# Assignment 1
According to the blue fescue plant page, how far apart should the plants be spaced?
# Assignment 2
Continue the blue fescue plant page from its final sentence.

Start of Selected excerpt

Blauw schapengras
Festuca glauca
Engels: Blue fescue
Blauw schapengras (Festuca glauca) is a evergreen ornamental grass from the Poaceae family that grows up to 30cm tall. This plant thrives in full sun and requires low maintenance. Blooms in early summer with beige flowers.
20–30 cm
25–35 cm
full sun
low water needs
sandy soil, loam
low maintenance
early summer
beige
Verzorgingskalender
| Taak | Jan | Feb | Mrt | Apr | Mei | Jun | Jul | Aug | Sep | Okt | Nov | Dec |
|---|---|---|---|---|---|---|---|---|---|---|---|---|
| 🌱Planten | ||||||||||||
| ✂️Snoeien |
Care tips
Planting
Blue fescue thrives in full sun and well-drained soil, making it an excellent choice for gravel gardens, rockeries, and the front of borders. It tolerates sandy soil and loam equally well, but drainage is critical—waterlogged conditions will quickly kill the plant. Avoid heavy clay unless you improve it substantially with grit or sharp sand. The best planting times are March to May or September, when the soil is workable and temperatures are moderate. Spring planting gives the grass a full growing season to establish, while autumn planting works well if your soil drains freely and doesn't stay cold and wet through winter. Space plants 30 cm apart, centre to centre. This allows each clump to develop its characteristic neat, rounded shape without crowding. If you're planting in groups for ground cover or edging, maintain this spacing for even coverage within a year or two. Dig a hole slightly wider than the root ball and the same depth. Blue fescue should sit at the same level it was growing in its pot—planting too deep encourages rot at the crown. Loosen the roots gently if they're pot-bound, place the plant in the hole, backfill with the excavated soil, and firm gently. Water in thoroughly after planting to settle the soil around the roots, but don't saturate. Once established, blue fescue is very drought-tolerant and resents overwatering. A light mulch of gravel or grit around the base suits this grass far better than organic mulch, which can hold too much moisture against the crown and cause rot.

End of Selected excerpt
Start of Material provided

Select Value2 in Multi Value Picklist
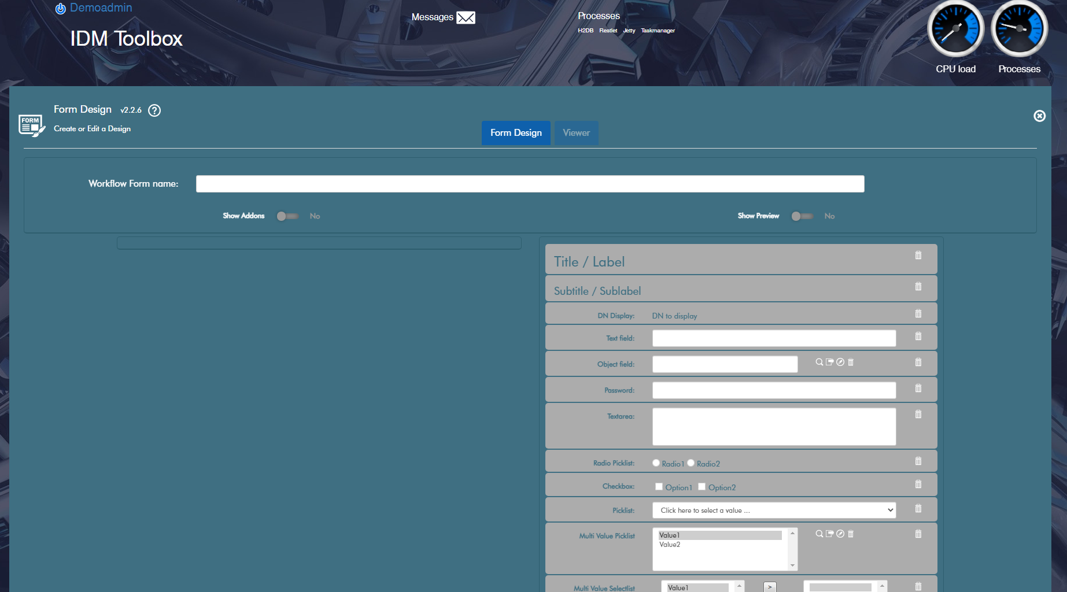Image resolution: width=1067 pixels, height=592 pixels. (670, 545)
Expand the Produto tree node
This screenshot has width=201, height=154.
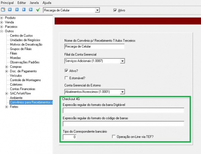(2, 18)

End of Material provided

# Answer section 1
30 cm apart, centre to centre.

# Answer section 2
Pruning
Blue fescue is evergreen, so it doesn't die back completely in winter, but it does benefit from an annual tidy-up in March. This is the single most important maintenance task for keeping the plant looking fresh and compact. In early to mid-March, before new growth begins in earnest, use your hands or a pair of garden shears to comb through the clump and remove dead, brown, or tatty foliage from the previous year. You can be quite firm—grasp handfuls of the old leaves and pull them away, or trim the whole clump back by about one-third to one-half its height. The aim is to clear out the old growth without damaging the crown or the fresh blue-green shoots emerging at the base. Some gardeners prefer to cut the entire plant back hard to about 5–8 cm above ground level in March. This works well if the clump has become messy or sparse in the centre, and it encourages a flush of tidy new growth. Use sharp hand shears or secateurs and cut just above the crown, taking care not to slice into the woody base. If your blue fescue sends up beige flower spikes in early summer, you can leave them for their subtle ornamental effect or cut them off once they fade if you prefer a neater look. Removing spent flowers won't harm the plant, but it's not essential. Avoid autumn or winter pruning. The old foliage provides some protection to the crown during cold, wet weather, and cutting back too early can leave the plant vulnerable to rot.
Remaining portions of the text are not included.